CONSIGNA DEL EJERCICIO. Reescribe las líneas que van desde la que contiene "Click the info icon beside Acheter maintenant" hasta el final del listado, ambas incluidas, y sustituye "horizontal" por "vertical" sin cambiar nada más.

(Registros extraídos)

+--

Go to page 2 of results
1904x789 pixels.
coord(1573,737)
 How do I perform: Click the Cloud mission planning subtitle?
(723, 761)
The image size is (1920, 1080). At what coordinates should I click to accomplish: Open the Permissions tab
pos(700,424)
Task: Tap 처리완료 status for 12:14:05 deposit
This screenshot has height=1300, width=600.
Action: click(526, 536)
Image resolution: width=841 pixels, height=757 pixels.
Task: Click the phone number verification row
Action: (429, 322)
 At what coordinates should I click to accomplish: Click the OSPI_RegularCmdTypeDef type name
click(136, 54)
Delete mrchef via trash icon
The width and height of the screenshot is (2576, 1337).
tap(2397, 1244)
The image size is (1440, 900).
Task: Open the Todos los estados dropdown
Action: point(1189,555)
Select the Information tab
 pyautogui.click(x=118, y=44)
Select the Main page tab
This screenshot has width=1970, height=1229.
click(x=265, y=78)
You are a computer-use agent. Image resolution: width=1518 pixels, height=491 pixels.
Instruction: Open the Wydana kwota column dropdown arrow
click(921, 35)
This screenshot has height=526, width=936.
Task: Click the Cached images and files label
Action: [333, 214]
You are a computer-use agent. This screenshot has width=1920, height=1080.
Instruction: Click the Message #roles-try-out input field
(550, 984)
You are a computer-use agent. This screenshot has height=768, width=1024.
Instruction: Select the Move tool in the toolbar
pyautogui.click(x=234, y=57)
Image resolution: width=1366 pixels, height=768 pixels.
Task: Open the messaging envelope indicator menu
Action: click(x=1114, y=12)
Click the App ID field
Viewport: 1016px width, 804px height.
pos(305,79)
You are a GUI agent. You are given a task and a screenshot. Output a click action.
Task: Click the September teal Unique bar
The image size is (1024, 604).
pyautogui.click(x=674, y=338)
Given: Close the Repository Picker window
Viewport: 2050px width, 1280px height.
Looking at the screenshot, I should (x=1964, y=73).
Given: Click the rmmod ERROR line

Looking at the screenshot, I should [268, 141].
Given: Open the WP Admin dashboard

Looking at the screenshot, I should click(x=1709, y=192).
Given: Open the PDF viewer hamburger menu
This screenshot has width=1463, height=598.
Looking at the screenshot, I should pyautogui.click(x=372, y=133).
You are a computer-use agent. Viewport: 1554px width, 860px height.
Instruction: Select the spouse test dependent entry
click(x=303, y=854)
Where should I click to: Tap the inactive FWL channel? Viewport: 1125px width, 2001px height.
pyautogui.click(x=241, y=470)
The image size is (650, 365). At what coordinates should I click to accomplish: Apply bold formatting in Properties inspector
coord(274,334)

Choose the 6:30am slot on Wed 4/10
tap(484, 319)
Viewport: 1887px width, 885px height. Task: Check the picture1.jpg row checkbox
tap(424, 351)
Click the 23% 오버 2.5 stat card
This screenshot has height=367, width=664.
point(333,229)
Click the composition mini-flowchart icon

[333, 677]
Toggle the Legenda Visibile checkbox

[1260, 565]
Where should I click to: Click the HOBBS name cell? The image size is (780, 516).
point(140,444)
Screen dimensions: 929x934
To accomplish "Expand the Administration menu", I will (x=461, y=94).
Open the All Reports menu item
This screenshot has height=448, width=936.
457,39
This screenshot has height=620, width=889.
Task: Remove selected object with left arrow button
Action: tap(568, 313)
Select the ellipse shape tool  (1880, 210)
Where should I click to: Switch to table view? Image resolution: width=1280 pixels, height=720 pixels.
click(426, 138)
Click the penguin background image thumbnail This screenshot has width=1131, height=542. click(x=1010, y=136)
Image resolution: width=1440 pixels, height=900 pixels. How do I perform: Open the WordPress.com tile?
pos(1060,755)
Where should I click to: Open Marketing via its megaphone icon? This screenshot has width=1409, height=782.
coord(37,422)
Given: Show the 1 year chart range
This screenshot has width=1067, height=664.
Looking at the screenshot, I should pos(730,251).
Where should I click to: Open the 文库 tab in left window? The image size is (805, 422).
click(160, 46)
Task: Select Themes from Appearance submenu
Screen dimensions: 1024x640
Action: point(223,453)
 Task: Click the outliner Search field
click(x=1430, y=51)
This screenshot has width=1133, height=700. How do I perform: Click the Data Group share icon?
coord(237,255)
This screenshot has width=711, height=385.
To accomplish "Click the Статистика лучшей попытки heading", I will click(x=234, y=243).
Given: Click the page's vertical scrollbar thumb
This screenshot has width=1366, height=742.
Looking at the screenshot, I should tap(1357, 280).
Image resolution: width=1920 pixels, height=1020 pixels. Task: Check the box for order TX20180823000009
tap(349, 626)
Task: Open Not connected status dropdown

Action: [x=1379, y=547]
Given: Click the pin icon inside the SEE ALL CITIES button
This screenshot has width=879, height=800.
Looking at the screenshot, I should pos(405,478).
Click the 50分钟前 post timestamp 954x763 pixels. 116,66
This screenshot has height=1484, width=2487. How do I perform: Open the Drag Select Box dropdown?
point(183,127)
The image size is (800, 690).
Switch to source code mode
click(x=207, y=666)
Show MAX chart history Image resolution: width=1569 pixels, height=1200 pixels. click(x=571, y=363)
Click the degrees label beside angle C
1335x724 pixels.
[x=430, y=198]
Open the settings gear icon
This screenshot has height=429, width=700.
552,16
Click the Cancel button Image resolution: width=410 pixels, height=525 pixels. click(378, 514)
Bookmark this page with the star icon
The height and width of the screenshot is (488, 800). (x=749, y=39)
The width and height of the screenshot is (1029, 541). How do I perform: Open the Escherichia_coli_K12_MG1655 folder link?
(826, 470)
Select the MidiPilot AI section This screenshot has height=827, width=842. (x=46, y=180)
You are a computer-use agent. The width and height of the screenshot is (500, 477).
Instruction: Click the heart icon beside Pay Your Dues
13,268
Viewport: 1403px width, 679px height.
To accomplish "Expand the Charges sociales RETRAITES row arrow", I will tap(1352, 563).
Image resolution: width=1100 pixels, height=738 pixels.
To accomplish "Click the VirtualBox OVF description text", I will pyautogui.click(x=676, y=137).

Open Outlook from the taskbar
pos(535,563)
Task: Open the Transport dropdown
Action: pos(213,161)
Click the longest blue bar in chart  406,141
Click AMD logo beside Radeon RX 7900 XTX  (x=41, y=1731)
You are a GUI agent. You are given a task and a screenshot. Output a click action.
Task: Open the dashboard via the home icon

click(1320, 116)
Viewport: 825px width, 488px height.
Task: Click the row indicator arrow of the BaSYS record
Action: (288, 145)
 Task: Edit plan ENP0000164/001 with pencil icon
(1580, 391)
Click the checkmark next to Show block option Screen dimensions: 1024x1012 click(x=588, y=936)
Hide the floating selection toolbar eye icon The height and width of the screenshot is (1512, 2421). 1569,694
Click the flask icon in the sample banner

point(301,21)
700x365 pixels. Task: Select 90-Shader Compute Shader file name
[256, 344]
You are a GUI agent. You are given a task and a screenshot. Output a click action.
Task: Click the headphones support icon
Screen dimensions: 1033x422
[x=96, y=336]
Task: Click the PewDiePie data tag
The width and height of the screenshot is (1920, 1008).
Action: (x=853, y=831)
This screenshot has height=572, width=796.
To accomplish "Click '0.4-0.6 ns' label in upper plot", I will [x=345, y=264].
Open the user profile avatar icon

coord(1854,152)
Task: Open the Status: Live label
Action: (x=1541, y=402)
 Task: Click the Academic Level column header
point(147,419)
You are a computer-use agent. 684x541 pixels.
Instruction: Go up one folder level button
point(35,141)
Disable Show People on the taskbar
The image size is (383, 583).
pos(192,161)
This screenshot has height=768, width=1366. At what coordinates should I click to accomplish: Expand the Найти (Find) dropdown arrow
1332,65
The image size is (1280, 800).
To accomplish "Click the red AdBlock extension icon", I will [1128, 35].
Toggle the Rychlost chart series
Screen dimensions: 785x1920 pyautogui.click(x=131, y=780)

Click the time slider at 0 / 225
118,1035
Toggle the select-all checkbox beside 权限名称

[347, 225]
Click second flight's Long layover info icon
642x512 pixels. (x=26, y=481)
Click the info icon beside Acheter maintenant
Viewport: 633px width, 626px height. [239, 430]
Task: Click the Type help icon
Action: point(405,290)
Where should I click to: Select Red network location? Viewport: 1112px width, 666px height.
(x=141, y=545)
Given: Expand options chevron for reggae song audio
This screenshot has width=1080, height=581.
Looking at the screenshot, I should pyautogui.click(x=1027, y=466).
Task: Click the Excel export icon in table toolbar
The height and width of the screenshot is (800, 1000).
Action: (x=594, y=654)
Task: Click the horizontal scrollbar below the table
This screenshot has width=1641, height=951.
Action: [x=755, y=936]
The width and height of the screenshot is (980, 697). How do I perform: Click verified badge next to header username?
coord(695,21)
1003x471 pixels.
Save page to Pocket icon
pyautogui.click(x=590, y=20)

+--

RESULTADO DEL EJERCICIO.
Click the info icon beside Acheter maintenant
Viewport: 633px width, 626px height. [239, 430]
Task: Click the Type help icon
Action: point(405,290)
Where should I click to: Select Red network location? Viewport: 1112px width, 666px height.
(x=141, y=545)
Given: Expand options chevron for reggae song audio
This screenshot has width=1080, height=581.
Looking at the screenshot, I should pyautogui.click(x=1027, y=466).
Task: Click the Excel export icon in table toolbar
The height and width of the screenshot is (800, 1000).
Action: (x=594, y=654)
Task: Click the vertical scrollbar below the table
This screenshot has width=1641, height=951.
Action: [x=755, y=936]
The width and height of the screenshot is (980, 697). How do I perform: Click verified badge next to header username?
coord(695,21)
1003x471 pixels.
Save page to Pocket icon
pyautogui.click(x=590, y=20)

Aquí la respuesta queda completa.